Try it: Word-for-word transcription: reproduce all of the data, but not the pictures.

Collected data:
Content starts

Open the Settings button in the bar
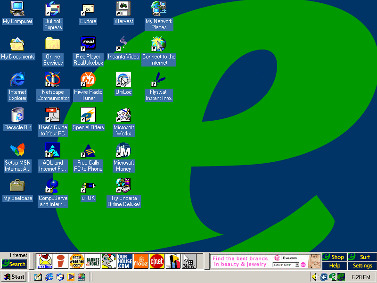The height and width of the screenshot is (283, 377). (362, 266)
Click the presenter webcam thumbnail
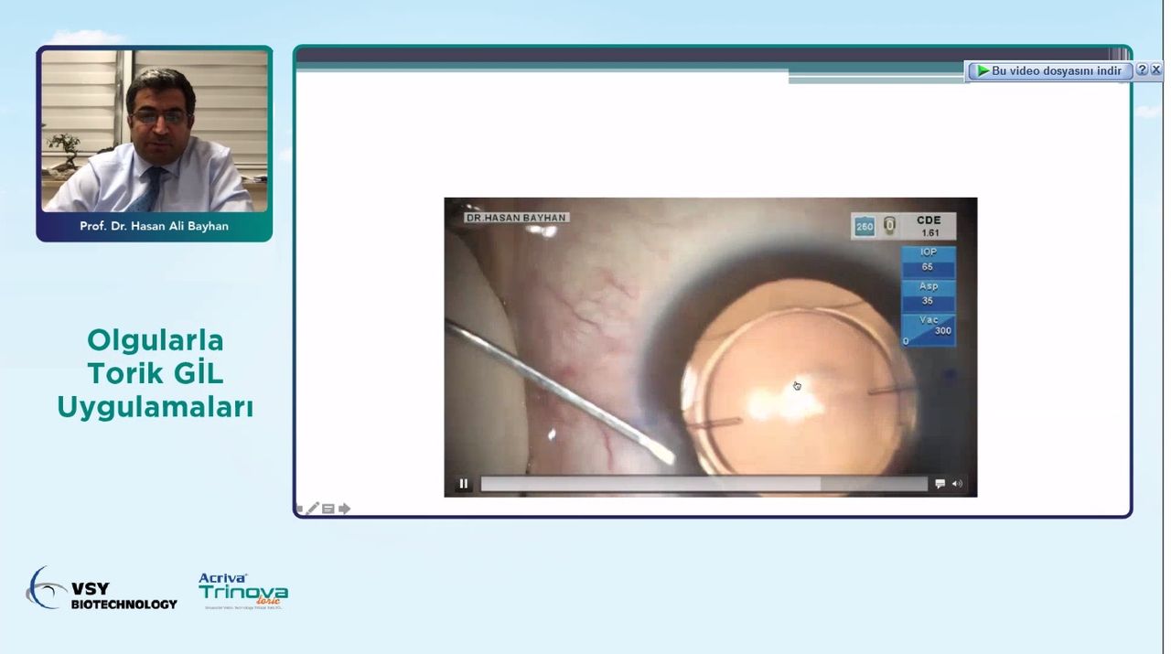Viewport: 1171px width, 654px height. click(155, 131)
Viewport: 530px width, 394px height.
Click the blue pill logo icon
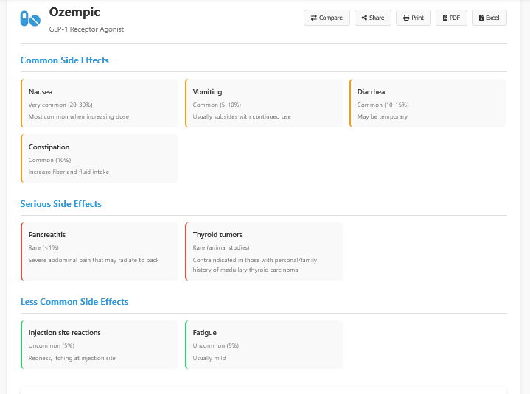[x=30, y=19]
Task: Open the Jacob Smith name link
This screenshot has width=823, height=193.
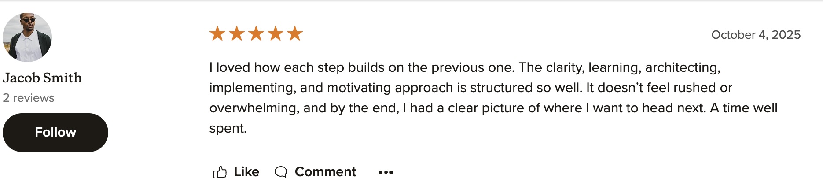Action: click(x=42, y=78)
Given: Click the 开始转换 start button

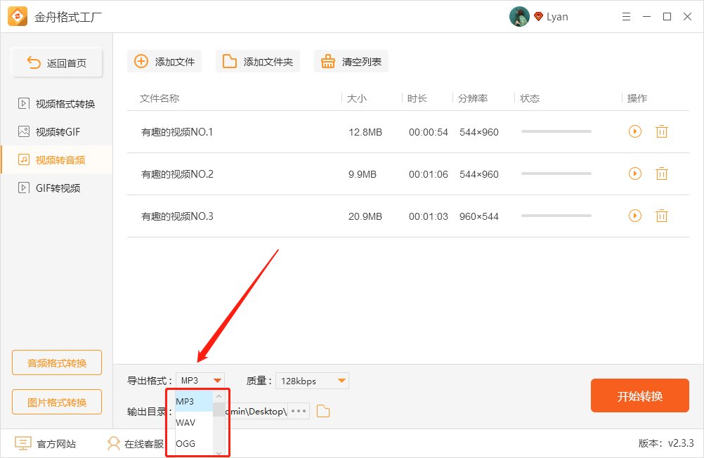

Content ends

Finished task:
Open the Settings button in the bar
The height and width of the screenshot is (283, 377). (362, 266)
Click the presenter webcam thumbnail
Viewport: 1171px width, 654px height. click(155, 131)
Viewport: 530px width, 394px height.
Click the blue pill logo icon
[x=30, y=19]
Task: Open the Jacob Smith name link
This screenshot has width=823, height=193.
Action: click(x=42, y=78)
Given: Click the 开始转换 start button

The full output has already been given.